To be done:
1. In the electoral reform report, rewrite the passage from "In conclusion, Canada" to "three [A]boriginal peoples.", changing "remarkably diverse" to "highly diverse".
2. Translate this sentence from the electoral reform report into French: "This report is the outcome of the Committee’s consultations and deliberations."
3. According to the electoral reform report, who is the Chief Executive Officer of Nunavut Tunngavik Inc.?

CHAPTER 1 : INTRODUCTION

A.  Electoral Reform and Canada’s Unique Democratic Ecosystem

Over the past six months, the Special Committee on Electoral Reform (the Committee) has consulted broadly with Canadians from coast to coast to coast on electoral reform. This report is the outcome of the Committee’s consultations and deliberations.

Three overarching themes emerged which have guided the Committee through its deliberations. The first is to consider our democracy as being an ecosystem, made up of various governance institutions (such as Parliament and the public service), the public, and civil society organizations that all interact and influence each other.[1] As such, it is important for us to consider how changing how we vote will impact other elements of the democratic ecosystem. For example, how should we ensure that there is sufficient civic education to strengthen public engagement through a period of change? What will be the impact of electoral system change on Parliament and assumed rules and conventions? Cabinet and confidence? The public service? The functioning of political parties? The country’s political culture?

A second theme that was repeated by witnesses throughout the country is that Canada is unique and any electoral change must take into account Canada’s geographic and demographic distinctiveness. For example, towards the beginning of the Committee study, Kenneth Carty observed:

My first observation, I suppose, is the obvious one that there is no perfect or even best electoral system. That's why no two countries in the democratic world use exactly the same system to elect their parliaments. Each has had to find a unique combination of electoral system parts and the wide range of parts that go into a system to suit their history, geography, social order, and their political life.[2]

A similar observation was made towards the end of the Committee’s hearings in Iqaluit, when James T. Arreak, Chief Executive Officer of Nunavut Tunngavik Inc., spoke of the need for changes to the electoral system to reflect the diverse realities across the country and the role of Canada’s Aboriginal peoples:

In conclusion, Canada is a remarkably diverse country with many important and pronounced regional, linguistic, social, and cultural differences. One of the bedrock diversities of our country is the presence and the role of Canada's three [A]boriginal peoples.

Supplied data:
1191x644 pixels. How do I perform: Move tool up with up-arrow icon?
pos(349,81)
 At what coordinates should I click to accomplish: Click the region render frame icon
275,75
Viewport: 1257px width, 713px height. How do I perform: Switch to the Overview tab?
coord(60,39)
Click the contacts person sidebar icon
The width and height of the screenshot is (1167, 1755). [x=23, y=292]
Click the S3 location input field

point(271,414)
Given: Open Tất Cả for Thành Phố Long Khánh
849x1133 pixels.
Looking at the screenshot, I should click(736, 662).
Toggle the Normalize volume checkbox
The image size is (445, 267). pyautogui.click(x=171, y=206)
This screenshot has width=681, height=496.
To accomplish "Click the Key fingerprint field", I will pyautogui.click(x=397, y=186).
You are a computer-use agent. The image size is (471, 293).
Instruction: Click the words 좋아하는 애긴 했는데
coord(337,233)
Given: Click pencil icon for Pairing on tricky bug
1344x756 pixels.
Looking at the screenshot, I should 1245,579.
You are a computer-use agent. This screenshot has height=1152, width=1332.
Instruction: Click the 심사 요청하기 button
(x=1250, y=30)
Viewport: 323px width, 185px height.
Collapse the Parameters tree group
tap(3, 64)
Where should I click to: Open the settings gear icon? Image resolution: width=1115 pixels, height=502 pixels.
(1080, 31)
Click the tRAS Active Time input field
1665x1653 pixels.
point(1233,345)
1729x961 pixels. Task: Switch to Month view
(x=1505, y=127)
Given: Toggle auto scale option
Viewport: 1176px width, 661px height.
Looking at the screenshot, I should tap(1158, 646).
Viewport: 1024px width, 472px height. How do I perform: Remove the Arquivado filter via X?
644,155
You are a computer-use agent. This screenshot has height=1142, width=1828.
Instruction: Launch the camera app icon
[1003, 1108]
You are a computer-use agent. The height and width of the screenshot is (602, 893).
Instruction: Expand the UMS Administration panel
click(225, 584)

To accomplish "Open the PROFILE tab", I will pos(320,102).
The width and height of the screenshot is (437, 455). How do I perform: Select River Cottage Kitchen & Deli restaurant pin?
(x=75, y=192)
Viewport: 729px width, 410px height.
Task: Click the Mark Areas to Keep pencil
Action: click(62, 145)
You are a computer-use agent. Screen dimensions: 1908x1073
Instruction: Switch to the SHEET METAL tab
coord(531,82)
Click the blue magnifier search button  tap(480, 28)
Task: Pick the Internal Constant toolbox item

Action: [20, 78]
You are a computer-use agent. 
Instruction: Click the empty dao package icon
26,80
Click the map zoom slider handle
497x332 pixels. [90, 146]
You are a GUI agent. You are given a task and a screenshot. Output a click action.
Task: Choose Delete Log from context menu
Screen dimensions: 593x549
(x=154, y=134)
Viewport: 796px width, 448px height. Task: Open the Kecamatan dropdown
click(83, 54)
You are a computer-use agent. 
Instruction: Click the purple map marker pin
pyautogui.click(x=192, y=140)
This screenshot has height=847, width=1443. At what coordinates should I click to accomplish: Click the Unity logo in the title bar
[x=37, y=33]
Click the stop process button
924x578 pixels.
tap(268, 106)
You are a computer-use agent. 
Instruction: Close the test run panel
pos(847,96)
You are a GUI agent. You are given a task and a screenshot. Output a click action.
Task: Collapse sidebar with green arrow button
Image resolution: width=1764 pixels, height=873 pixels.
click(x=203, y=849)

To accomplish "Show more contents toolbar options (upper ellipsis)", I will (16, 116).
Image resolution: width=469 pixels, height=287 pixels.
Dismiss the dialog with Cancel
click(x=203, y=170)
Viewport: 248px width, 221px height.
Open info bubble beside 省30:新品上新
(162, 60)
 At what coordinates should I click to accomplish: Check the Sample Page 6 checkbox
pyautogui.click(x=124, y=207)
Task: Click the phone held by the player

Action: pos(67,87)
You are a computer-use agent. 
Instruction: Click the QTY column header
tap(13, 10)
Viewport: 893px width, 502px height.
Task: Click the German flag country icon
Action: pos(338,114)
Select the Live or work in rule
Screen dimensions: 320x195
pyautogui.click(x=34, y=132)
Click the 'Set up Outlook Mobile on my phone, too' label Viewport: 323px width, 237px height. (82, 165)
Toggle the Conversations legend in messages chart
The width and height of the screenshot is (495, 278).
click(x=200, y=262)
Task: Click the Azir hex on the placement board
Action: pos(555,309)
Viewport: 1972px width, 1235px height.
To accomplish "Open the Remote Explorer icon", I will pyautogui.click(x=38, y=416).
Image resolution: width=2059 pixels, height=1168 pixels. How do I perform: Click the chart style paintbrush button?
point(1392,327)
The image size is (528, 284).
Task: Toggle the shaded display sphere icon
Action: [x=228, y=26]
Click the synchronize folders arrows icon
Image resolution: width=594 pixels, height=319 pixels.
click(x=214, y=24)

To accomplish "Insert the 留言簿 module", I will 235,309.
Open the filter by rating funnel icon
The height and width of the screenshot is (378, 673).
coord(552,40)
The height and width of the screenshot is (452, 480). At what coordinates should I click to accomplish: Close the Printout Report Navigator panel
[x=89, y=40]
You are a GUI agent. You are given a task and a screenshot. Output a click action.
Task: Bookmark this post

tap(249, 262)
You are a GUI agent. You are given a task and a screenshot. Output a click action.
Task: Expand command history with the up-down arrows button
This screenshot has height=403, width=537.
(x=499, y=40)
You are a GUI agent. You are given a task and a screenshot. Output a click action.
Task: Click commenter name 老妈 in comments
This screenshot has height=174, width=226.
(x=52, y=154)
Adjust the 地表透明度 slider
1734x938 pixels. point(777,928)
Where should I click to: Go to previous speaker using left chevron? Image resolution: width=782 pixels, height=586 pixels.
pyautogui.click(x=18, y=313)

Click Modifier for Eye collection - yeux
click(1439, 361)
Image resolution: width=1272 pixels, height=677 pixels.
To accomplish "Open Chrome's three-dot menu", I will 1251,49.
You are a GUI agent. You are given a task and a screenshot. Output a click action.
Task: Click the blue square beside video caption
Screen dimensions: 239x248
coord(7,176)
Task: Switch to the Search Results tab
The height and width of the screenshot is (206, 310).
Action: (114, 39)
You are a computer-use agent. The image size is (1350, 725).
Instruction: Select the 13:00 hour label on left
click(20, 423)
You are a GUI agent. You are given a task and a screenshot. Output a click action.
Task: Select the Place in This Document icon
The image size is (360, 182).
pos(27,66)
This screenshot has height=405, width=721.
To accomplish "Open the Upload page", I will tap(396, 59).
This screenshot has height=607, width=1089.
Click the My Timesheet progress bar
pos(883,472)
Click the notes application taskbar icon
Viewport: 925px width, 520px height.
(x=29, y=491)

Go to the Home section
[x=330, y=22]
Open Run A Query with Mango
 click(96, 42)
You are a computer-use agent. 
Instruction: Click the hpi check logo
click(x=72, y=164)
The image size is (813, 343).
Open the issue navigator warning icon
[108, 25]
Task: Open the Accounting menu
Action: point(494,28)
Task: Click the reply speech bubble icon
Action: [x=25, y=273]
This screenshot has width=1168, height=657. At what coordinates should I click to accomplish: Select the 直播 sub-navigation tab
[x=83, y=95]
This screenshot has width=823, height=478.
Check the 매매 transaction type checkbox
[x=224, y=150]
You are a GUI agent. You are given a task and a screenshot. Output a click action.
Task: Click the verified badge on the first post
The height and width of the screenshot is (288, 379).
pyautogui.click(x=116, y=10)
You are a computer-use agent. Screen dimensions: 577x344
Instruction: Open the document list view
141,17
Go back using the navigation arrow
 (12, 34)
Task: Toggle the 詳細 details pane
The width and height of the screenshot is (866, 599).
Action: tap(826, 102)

Responses:
1.
In conclusion, Canada is a highly diverse country with many important and pronounced regional, linguistic, social, and cultural differences. One of the bedrock diversities of our country is the presence and the role of Canada's three [A]boriginal peoples.

2. Ce rapport est le fruit des consultations et des délibérations du Comité.

3. James T. Arreak